Interesting explanation of the english phrase "an arm and a leg" was given to me by a tour guide. In the old days if you wanted to have a portrait painted you were charged depending on how much of your body was included. Obviously if your portrait showed your arms and legs then it cost a lot. I wonder if it has the same roots in France?
Salut. Well, I heard that in some Middle Eastern countries, if you take something you can't quite afford (steal), it will cost you an arm and a leg...or a hand, two hands, a head...sigh.
Not sure about Middle East, maybe cars are cheaper there and cost you only a hand, but in this French saying we talk about arm <=> bras, not hand <=> main. Still, this car is cheaper in French compared to English, just an arm, not an arm and a leg...
Woah. Cool. Did not know that! My class were taught what it meant, not where it came from.
But the noun here is car, not a portrait..... Does it still mean the same?
It is just an expression to say that something (anything) is extremely expensive. The opposite expression is "trois fois rien" (literally "three times nothing").

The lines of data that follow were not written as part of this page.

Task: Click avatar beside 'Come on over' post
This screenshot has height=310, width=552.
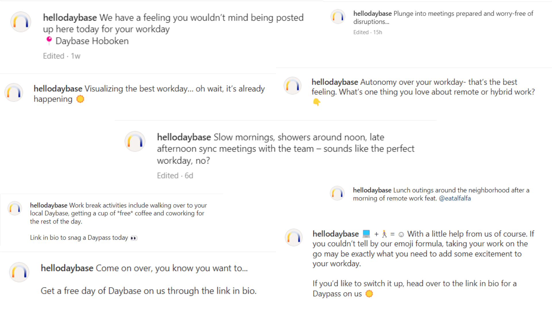Action: (19, 272)
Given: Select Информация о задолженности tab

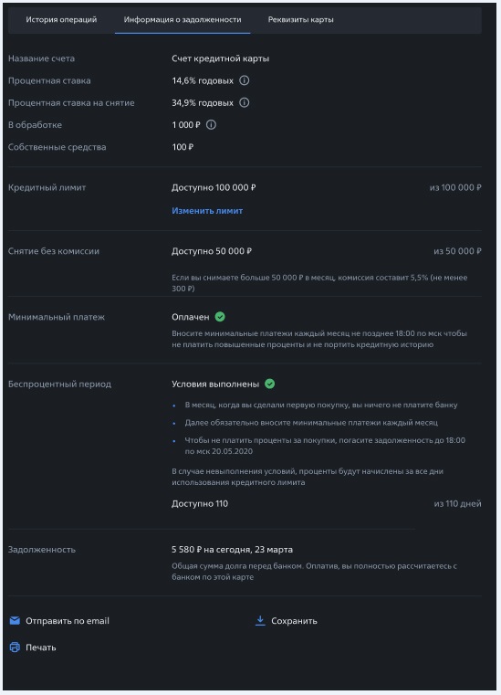Looking at the screenshot, I should tap(183, 19).
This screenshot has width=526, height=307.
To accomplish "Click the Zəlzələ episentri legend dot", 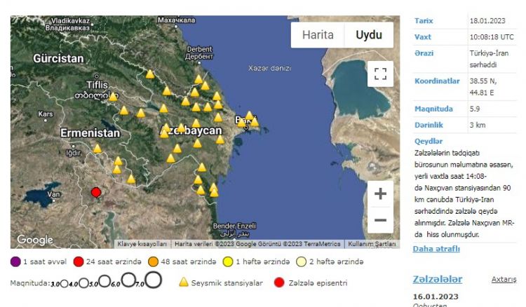I will coord(280,282).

It is translated with similar colorful expressions in English: small potatoes, next to nothing, peanuts, dirt cheap, no big deal, etc.
Don't even ask what it costs in Spanish!
Not to be too delicate, most men have two of them and aren't keen to lose one.

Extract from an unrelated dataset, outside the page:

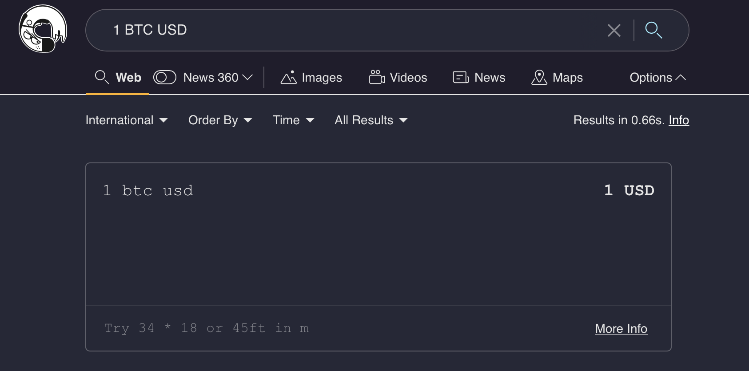Click the Maps location pin icon
Viewport: 749px width, 371px height.
click(539, 78)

The correct Spanish idiom is Me costó un ojo de la cara — "It cost an eye out of my face".
You can make vulgar versions: Me costó un huevo — "It cost me one ❤❤❤❤❤❤❤". For extra comic effect one can add ...y la mitad del otro — "... and half of the other one".

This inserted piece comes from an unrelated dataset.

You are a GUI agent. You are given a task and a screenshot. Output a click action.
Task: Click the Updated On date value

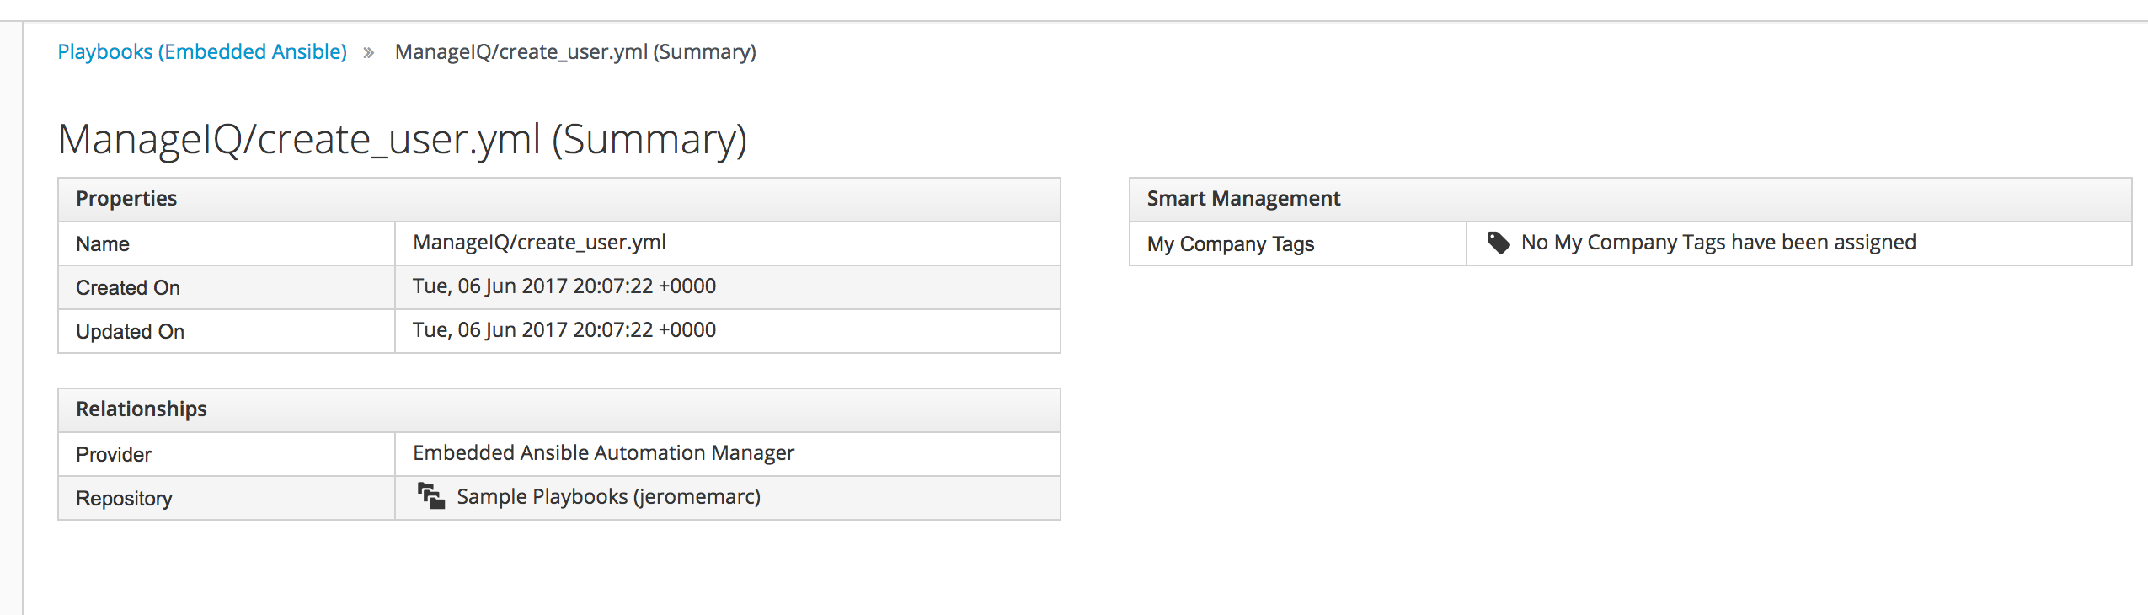[x=564, y=330]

Definitely in french we would say more "Ça coûte les yeux de la tête· Like in spanish or italian or portuguese..... Coûte un bras, I have never heard, sorry....
I believe they have the same idiom in French. Les yeux de la tête or something. Not too sure
almost the same in italian: costa un occhio della testa it costs one head's eye
In Brazil, it also costs the eyeballs from the face or we say that we're being stabbing by a sharp knife.
as far as i know as a year 9 (English 9th grade) french student, this should be the phrase in french as well, but that may just be my brain making stuff up
Not so. Actually, it would be quite close to French: "it would cost me a kopeck" ("обойдется в копеечку")
Because it's an idiom, meaning an expression whose generally understood meaning is different from its literal meaning. They generally don't translate literally, unless the other language happens to share the same idiom. Instead, you pick a saying in the target language with the same meaning and a similar flavour. In this case, the saying in English is "costs an arm and a leg," which likely has the same origin.
This is an idiom which does not mention "une jambe" in the French version.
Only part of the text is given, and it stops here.